As I wrote earlier, I believe Manfred’s decision was based on the players association’s push to move the game, no matter how uninformed the union may have been on the issue. It is his effort to ease what shapes up as a contentious negotiation over a new players’ agreement, when the current one expires in December.
It should also be noted that Vincent was the last commissioner, who thought he in that position as a caretaker of the game, rather than a tool of the owners. It’s the biggest reason the owners fired him.
College sports at a crossroads?
In my neck of the woods, one of the big stories is talk the University of Hartford may downgrade its athletic program from DI to DIII. This, by the way, after the men’s basketball program qualified for the NCAA tournament for the first time in school history. However, according to a study commissioned by the university, the athletic program is losing $13 million a year.
University president Gregory Woodward claims the school did not realize one extra cent from the trip to Indianapolis. But even if it did, and for that matter even though Hartford gets paid during the regular basketball season to play top Division I teams, it is nowhere near enough to offset a $13 million annual loss.

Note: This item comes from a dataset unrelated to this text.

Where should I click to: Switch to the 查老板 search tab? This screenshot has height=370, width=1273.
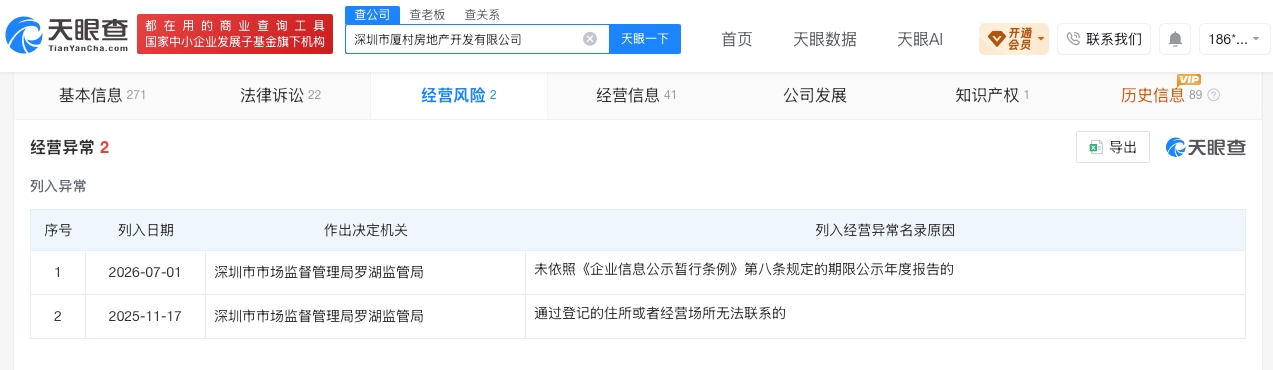pos(427,14)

I think the larger question is how many other Hartfords are out there? Woodward says only about 20 schools have athletic programs that turn a profit? 20 schools out of 357 DI programs, including football? Yikes!
How can that be when the NCAA reaps billions just from its television contracts with CBS, Turner, FOX, ESPN and regional sports networks?
Programs losing $13 million or more per year, or for that matter less per year are unsustainable. The day of reckoning is near for not only Hartford but other schools as well. Perhaps the solution may be to find a better way of redistributing the big TV money the NCAA receives, rather than concentrate on a few schools. Isn’t redistribution of wealth a popular topic in college classrooms? Expect the Hartford story to be the first of many.
Alex Rodriguez to MLB, take that!
Thwarted in his attempt to buy the New York Mets, Alex Rodriguez has now turned his sights to the NBA. Word emerged over the weekend that ARod and his financial partner are in line to buy the Minnesotan Timberwolves and the Minnesota Lynx of the WNBA.
Apparently this is an emerging trend; athletes buying franchises in other sports. LeBron James bought in to the Boston Red Sox. So why not have a former MLB player buy in to the NBA? This will be an interesting story to follow.
What happened to the out-of-town scoreboard?
You know that hand-operated out-of-town scoreboard built into the “Green Monster” at Fenway Park? It seems the scores are not being posted, at least during the Red Sox first home stand. According to the Boston Globe, it takes two people to operate the scoreboard, but due to COVID-19 protocol, only one person is allowed inside the scoreboard.
How much does The Masters winner earn?
Finally, if you’re wondering how much the winner of the 2021 Masters Tournament wins here’s your answer: $2,070,000. The second place winner snags $1.242M. Even players who did not make the cut collect $10,000 each.
Total tournament prize money is $11,500,000, still not enough to save the University of Hartford athletic program.
That’s it for today. I hope you have a tremendous week. As always, thank you for your support.